Biggs Joseph R, Peterson Luke F, Zhang Youhong, Kraft Andrew S, Zhang Dong-Er
Division of Oncovirology, Department of Molecular and Experimental Medicine, The Scripps Research Institute, 10550 North Torrey Pines Rd., MEM-L51, La Jolla, CA 92037, USA.
Mol Cell Biol. 2006 Oct;26(20):7420-9. doi: 10.1128/MCB.00597-06. Epub 2006 Aug 5.
AML1 (RUNX1) regulates hematopoiesis, angiogenesis, muscle function, and neurogenesis. Previous studies have shown that phosphorylation of AML1, particularly at serines 276 and 303, affects its transcriptional activation. Here, we report that phosphorylation of AML1 serines 276 and 303 can be blocked in vivo by inhibitors of the cyclin-dependent kinases (CDKs) Cdk1 and Cdk2. Furthermore, these residues can be phosphorylated in vitro by purified Cdk1/cyclin B and Cdk2/cyclin A. Mutant AML1 protein which cannot be phosphorylated at these sites (AML1-4A) is more stable than wild-type AML1. AML-4A is resistant to degradation mediated by Cdc20, one of the substrate-targeting subunits of the anaphase-promoting complex (APC). However, Cdh1, another targeting subunit used by the APC, can mediate the degradation of AML1-4A. A phospho-mimic protein, AML1-4D, can be targeted by Cdc20 or Cdh1. These observations suggest that both Cdc20 and Cdh1 can target AML1 for degradation by the APC but that AML1 phosphorylation may affect degradation mediated by Cdc20-APC to a greater degree.

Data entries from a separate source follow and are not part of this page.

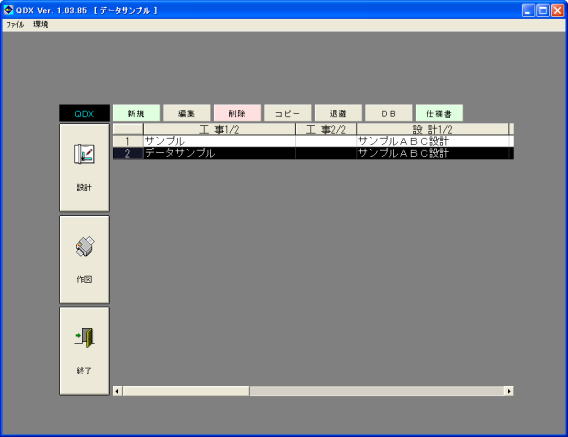568x437 pixels.
Task: Click the 終了 exit door icon
Action: tap(84, 338)
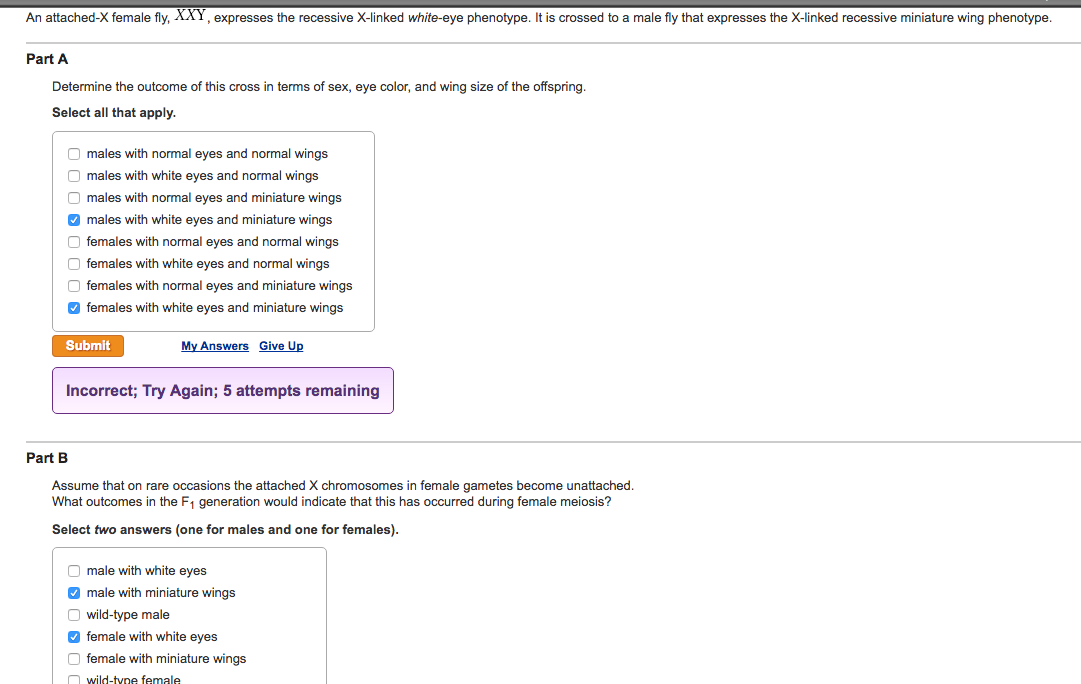Check males with normal eyes and miniature wings
This screenshot has height=684, width=1081.
(x=74, y=198)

AML1(RUNX1)调控造血、血管生成、肌肉功能和神经发生。先前的研究表明,AML1的磷酸化,尤其是丝氨酸276和303位点的磷酸化,会影响其转录激活。在此,我们报告,细胞周期蛋白依赖性激酶(CDK)Cdk1和Cdk2的抑制剂可在体内阻断AML1丝氨酸276和303的磷酸化。此外,这些残基在体外可被纯化的Cdk1/细胞周期蛋白B和Cdk2/细胞周期蛋白A磷酸化。在这些位点不能被磷酸化的突变型AML1蛋白(AML1-4A)比野生型AML1更稳定。AML-4A对后期促进复合物(APC)的底物靶向亚基之一Cdc20介导的降解具有抗性。然而,APC使用的另一个靶向亚基Cdh1可介导AML1-4A的降解。一种磷酸模拟蛋白AML1-4D可被Cdc20或Cdh1靶向。这些观察结果表明,Cdc20和Cdh1均可靶向AML1使其被APC降解,但AML1磷酸化可能在更大程度上影响Cdc20-APC介导的降解。